PL que declara Catopê patrimônio pronto para 2º turno na Assembleia

“Importante conquista para a cultura popular mineira, especialmente de Montes Claros e do Norte de Minas”, ressaltou Gil Pereira

Foto: Divulgação/deputado Gil Pereira

A Assembleia Legislativa (ALMG) aprovou nesta quarta-feira (24), em 1º turno de votação, o Projeto de Lei (PL) 3.253/2021, de autoria do deputado Gil Pereira, que declara patrimônio histórico, artístico e cultural do Estado a dança folclórica Catopê.

O texto aprovado reconhece também, como de relevante interesse cultural do Estado, os grupos tradicionais de Catopês, Marujos e Caboclinhos de Minas Gerais. O PL passará por votação em 2º turno no Plenário para posterior sanção do governador do Estado.

“Há quase dois séculos (182 anos), esta bonita e emocionante manifestação cultural popular vem estabelecendo relações entre história, religiosidade, música, performance e dança, por meio das Festas de Agosto, em Montes Claros, preservando nossas raízes”, destacou o deputado Gil Pereira, em justificativa à sua proposição.

Gongado mineiro

“Estabelecemos, ainda, o reconhecimento aos grupos tradicionais de Catopês (influências africanas), Marujos (tradições portuguesas e espanholas) e Caboclinhos (referências aos indígenas brasileiros), que compõem a riqueza e autenticidade do congado mineiro”, detalhou Gil Pereira.

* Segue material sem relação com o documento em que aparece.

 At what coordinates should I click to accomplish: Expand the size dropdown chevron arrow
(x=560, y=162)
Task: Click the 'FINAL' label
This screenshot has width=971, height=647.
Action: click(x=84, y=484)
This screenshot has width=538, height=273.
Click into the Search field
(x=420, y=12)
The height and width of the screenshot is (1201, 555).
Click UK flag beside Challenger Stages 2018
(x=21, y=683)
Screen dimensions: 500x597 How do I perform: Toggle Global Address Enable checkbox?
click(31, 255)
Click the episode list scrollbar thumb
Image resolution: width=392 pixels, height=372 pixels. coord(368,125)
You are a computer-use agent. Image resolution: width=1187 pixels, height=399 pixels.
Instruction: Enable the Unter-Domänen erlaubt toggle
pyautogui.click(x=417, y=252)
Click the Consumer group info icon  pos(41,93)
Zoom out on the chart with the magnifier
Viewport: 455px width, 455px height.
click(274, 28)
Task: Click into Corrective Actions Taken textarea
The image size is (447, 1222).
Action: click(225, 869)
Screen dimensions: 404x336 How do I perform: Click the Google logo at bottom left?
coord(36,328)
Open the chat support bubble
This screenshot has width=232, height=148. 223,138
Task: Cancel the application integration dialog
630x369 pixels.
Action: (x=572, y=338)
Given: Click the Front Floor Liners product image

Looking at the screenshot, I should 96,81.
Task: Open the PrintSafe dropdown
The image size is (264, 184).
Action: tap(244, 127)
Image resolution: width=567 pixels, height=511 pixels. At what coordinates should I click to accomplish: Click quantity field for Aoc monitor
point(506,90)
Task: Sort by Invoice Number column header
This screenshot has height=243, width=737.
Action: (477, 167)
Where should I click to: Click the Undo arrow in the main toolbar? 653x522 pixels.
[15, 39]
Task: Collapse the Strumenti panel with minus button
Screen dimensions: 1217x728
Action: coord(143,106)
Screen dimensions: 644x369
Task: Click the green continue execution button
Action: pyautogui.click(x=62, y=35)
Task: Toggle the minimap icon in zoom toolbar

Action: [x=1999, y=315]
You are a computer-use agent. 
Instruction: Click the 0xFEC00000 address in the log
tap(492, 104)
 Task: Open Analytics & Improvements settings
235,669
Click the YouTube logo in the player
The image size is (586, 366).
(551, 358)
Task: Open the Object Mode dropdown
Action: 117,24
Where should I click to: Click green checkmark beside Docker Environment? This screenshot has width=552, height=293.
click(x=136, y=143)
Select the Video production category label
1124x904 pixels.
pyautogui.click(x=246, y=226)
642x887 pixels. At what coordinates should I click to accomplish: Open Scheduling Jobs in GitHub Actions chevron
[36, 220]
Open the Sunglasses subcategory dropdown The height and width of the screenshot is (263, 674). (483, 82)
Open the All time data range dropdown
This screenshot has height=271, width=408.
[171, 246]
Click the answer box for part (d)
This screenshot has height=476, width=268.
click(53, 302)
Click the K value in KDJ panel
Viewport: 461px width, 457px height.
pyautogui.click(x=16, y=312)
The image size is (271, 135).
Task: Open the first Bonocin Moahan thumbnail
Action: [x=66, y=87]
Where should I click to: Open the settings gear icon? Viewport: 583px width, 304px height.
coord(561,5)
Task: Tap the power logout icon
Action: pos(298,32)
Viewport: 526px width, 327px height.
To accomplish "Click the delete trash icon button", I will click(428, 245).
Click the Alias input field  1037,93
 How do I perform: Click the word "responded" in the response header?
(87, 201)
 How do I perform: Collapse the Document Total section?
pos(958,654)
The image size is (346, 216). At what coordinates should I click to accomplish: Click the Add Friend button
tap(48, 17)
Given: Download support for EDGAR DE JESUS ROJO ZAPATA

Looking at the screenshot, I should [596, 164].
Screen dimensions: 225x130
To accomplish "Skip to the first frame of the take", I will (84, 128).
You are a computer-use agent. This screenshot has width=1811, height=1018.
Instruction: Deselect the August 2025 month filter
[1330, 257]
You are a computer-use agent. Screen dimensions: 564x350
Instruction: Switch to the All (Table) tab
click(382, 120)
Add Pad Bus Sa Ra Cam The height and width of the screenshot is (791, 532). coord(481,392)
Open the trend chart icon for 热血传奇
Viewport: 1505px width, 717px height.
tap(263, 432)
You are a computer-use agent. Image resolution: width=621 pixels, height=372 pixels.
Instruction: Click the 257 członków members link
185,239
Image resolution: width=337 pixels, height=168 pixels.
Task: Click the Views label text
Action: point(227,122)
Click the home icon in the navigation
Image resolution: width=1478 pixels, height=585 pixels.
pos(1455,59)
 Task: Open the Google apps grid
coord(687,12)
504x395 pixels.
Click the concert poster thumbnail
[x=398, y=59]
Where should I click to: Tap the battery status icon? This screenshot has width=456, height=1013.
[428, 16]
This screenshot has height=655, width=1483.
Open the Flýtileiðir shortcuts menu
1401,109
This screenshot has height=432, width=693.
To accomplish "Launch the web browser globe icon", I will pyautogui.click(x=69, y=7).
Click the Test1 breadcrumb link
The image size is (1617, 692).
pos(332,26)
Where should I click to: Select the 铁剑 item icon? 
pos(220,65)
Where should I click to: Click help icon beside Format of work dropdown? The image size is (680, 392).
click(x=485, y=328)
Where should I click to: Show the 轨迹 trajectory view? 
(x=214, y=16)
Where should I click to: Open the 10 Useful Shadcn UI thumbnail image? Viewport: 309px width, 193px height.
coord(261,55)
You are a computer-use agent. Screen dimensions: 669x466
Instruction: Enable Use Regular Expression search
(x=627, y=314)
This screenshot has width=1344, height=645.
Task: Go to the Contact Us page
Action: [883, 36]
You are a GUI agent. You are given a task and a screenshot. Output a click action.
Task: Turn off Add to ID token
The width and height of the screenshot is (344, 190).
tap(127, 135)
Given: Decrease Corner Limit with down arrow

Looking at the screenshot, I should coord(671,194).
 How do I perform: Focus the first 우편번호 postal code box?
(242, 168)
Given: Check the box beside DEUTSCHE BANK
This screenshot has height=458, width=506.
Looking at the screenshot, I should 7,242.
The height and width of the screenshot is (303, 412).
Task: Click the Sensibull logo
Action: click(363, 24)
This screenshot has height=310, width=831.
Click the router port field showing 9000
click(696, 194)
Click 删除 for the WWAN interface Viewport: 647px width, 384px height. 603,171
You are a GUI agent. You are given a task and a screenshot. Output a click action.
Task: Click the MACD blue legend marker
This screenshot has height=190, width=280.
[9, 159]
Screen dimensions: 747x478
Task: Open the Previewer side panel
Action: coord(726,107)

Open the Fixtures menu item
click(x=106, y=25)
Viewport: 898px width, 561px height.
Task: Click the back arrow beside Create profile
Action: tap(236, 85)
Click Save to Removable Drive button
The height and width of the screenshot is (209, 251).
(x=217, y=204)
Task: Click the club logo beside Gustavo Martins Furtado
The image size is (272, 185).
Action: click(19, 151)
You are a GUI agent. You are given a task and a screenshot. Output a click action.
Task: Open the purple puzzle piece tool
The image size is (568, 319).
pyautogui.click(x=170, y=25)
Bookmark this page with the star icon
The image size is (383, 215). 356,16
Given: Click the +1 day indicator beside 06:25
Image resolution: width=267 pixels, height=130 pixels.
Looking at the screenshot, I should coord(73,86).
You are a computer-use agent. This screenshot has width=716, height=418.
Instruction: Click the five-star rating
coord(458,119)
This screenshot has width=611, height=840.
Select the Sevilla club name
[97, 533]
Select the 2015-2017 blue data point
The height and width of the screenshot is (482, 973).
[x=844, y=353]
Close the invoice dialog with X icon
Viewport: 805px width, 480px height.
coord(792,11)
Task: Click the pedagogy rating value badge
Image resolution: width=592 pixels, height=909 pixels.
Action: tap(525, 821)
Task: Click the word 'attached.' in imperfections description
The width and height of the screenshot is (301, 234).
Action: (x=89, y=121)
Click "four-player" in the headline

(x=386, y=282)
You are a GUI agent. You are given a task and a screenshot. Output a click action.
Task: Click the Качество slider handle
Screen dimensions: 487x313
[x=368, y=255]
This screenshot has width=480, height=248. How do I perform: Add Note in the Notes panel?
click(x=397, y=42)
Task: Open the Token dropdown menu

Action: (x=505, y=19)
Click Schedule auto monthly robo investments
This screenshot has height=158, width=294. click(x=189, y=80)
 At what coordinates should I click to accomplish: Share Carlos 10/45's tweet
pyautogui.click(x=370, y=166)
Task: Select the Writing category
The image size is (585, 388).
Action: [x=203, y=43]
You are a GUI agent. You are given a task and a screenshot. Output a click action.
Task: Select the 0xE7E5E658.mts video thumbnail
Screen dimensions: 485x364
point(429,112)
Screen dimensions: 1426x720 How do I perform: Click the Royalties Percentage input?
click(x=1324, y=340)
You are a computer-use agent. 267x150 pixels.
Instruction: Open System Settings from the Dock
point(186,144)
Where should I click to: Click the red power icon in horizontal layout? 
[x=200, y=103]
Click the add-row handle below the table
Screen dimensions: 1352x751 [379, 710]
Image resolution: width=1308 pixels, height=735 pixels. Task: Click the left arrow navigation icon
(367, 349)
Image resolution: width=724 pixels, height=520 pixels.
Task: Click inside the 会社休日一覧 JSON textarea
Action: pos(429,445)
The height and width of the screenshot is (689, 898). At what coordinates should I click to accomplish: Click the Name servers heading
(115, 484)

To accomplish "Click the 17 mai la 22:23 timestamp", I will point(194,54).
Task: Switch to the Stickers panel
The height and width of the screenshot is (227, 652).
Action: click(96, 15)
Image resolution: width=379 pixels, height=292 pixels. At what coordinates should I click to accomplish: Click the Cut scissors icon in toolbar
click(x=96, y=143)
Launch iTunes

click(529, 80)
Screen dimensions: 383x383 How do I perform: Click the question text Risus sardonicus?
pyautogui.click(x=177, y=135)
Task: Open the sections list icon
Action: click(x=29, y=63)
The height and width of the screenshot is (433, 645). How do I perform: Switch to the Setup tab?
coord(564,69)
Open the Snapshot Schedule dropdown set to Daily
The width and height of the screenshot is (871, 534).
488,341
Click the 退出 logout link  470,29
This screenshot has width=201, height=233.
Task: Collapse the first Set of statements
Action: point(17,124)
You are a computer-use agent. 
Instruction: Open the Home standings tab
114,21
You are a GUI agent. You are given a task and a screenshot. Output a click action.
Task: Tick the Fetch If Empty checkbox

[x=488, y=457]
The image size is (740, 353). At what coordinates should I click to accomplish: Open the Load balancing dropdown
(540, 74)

“Herança coletiva essencial, essas manifestações culturais, representadas pelos grupos que desfilam com seus trajes, fitas, penas, cocares coloridos e ritmos, contribuem para a perpetuar os nossos costumes e crenças, além de enriquecer a diversidade da cultura nacional”, completou o parlamentar.

Festas de Agosto

“Momento que resgata a memória e, de forma expressiva, os costumes que fazem parte da tradição de Montes Claros e da região. Belo espetáculo artístico das mais puras manifestações culturais, o colorido das fitas enfeita as ruas para receber os Ternos do Congado, com seu bailado cadenciado e batuque marcante, que arrastam milhares de participantes. Fruto do encontro do catolicismo popular com rituais de tradição africana, indígena e portuguesa, devoção e homenagem a Nossa Senhora do Rosário, São Benedito e ao Divino Espírito Santo”.

“É uma importante representação cultural, de caráter popular, do folclore brasileiro. Homens, mulheres e crianças participam das encenações, danças e do manuseio de instrumentos musicais. Aliados aos marujos e caboclinhos, os catopês compõem o contexto das Festas de Agosto, em Montes Claros”, resume a justificação parlamentar.